I lived in Korea as a missionary two years right after college. I was young and inexperienced in many ways. I didn’t mind jumping in with both feet and giving everything my best effort – and this included speaking the Korean language. Because language school in Korea lasts two years, and I was only going to be there two years, I wasn’t given formal language training when I arrived. I learned it as I went, primarily by trial and error.

I lived in a remote location and was the only single foreigner in my province. In the first year, I received so many phone calls from strange men asking if I wanted a “handsome Korean lover” that the mission had to change my number three times. Men I didn’t know would come to my apartment in the middle of the night, usually drunk, and wanting me to let them in.

It wasn’t until an entire year had gone by, and I was anticipating the arrival of another single missionary that I discovered what I had been doing wrong. I was sitting in a restaurant with our team of missionaries. (They were there long term and had all been through language school mind you.)  I had moved to another table to be alone and work on some note cards that I planned to give this new recruit to help her out when she first arrived.

One of the missionary men came to the table where I was sitting and looked over my shoulder at my notes. He was nodding his approval as he read them … until he saw the word I had written for “missionary”. Pointing to it, he had me whisper it in his ear. I did, and his whole balding head turned red. He told me he would have his wife tell me what that word meant, but not to say it any more.

He went back to the table where the rest of the team was sitting and told them what I had been saying, and they laughed so hard they cried. His wife was unable to bring herself to come talk to me, so one of the other ladies on the team came instead. She took me outside and showed me a nightclub on the top floor of one of the buildings. It was named in a short form of this same word I had been using. She told me it was slang for “someone who instructs others in sexual activity”.
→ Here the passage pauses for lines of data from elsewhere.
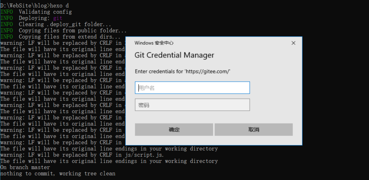Focus the 密码 password field
Viewport: 369px width, 180px height.
pos(192,105)
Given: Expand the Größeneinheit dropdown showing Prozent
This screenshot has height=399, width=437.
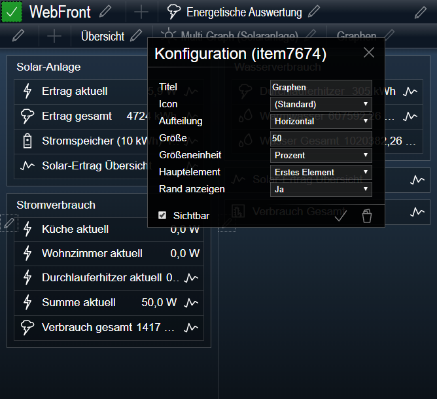Looking at the screenshot, I should point(321,156).
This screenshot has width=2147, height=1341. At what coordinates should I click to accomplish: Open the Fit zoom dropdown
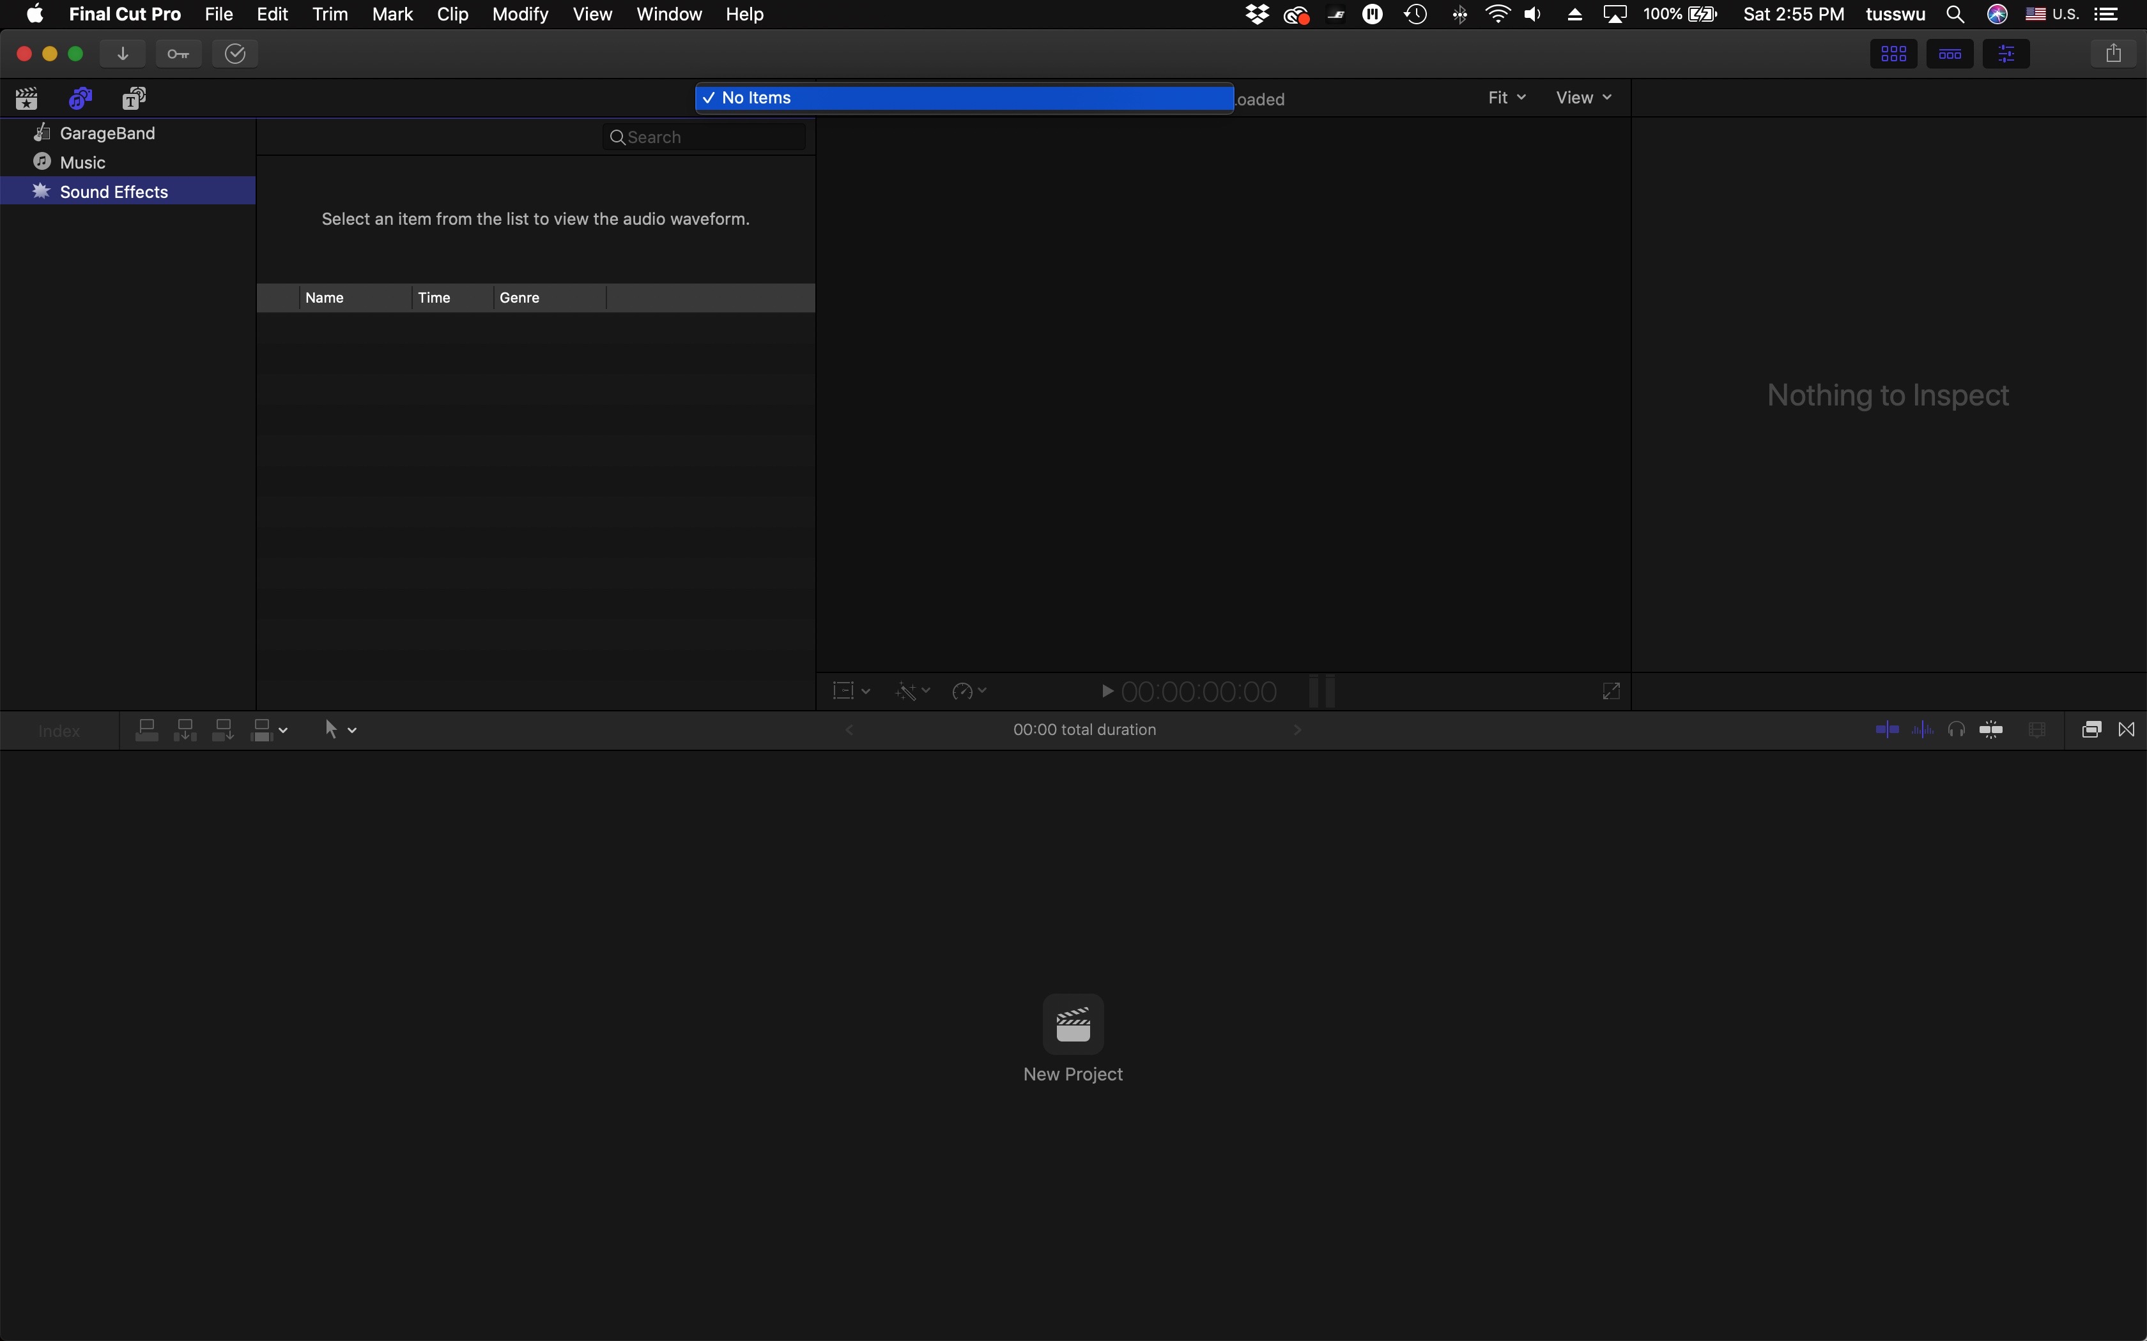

None of my Korean friends had ever corrected me when I had used it because to them, they understood my meaning and saw no reason to embarrass me. As Erin Meyer said, they could “read the air”.

About the Author

Tonette Kellett

Missionary, teacher, Bible student, traveler ... Having lived in Kenya and Korea, I now live in Mississippi and work with the Mississippi Band of Choctaw Indians.

2 responses to “You say “tom-a-to”, I say ‘tom-ah-to””

  1. mm Audrey Robinson says:

    Tonette, what an experience you had in Korea.

    Looking back, what would you say to the 20-something-year-old Tonette based on what you have learned experientially from the different cultures you’ve lived and the material from Meyer and Tremper?

  2. Jenny Steinbrenner Hale says:

    Tonette, What a great story to illustrate the challenges of working and living cross-culturally! It is impressive that you could pick up the language as you worked and lived in Korea, without formal language training.

    Were all of the other missionaries from the United States or were they from a variety of countries? It would be interesting to look more closely at why your Korean friends did not correct you when you used the wrong word in conversation. Did they not want to hurt your feelings? Perhaps, they were used to language learners making mistakes and graciously overlooked it? What was your reaction when you finally learned the problem?

    Thanks for sharing. I would love to hear more about your cross-cultural living experiences.